Collected data entries
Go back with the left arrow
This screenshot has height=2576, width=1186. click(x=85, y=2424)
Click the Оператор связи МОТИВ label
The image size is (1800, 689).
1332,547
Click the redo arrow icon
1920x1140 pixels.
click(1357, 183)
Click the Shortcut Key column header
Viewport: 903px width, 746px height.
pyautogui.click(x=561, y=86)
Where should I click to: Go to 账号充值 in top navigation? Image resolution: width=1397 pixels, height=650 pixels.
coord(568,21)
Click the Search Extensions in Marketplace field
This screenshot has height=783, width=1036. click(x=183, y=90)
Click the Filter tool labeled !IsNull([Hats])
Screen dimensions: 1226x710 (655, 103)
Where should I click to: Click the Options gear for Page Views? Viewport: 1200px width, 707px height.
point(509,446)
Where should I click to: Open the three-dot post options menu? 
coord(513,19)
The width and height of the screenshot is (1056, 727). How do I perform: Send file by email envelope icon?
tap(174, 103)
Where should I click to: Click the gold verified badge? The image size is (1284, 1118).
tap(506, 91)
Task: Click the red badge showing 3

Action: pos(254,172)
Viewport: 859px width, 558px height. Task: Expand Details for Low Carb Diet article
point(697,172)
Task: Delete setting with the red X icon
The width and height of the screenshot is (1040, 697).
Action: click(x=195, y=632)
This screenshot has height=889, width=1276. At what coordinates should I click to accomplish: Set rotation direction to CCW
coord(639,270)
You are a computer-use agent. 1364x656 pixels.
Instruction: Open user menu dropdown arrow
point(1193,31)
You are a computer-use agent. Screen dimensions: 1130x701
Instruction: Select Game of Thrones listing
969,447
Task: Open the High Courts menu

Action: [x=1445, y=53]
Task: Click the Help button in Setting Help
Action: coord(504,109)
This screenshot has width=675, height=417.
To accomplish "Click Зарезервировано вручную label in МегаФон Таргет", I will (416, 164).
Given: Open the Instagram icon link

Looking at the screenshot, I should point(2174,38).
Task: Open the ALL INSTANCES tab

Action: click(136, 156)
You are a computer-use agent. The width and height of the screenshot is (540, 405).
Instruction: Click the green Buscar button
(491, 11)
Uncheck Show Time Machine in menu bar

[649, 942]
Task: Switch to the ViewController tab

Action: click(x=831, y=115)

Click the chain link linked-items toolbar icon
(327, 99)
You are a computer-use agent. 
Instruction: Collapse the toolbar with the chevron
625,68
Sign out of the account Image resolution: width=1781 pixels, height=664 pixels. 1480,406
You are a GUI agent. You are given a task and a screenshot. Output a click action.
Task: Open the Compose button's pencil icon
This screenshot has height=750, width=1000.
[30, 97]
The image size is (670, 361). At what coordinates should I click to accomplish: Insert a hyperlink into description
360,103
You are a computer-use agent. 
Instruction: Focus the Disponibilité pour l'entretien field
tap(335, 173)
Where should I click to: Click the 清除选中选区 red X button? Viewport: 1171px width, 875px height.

* About this exercise
Report all lines above with "agent".

* Result of the task
You are a computer-use agent. 1364x656 pixels.
You are a computer-use agent. Screen dimensions: 1130x701
You are a computer-use agent. The width and height of the screenshot is (540, 405).
You are a computer-use agent. 
You are a GUI agent. You are given a task and a screenshot. Output a click action.
You are a computer-use agent. 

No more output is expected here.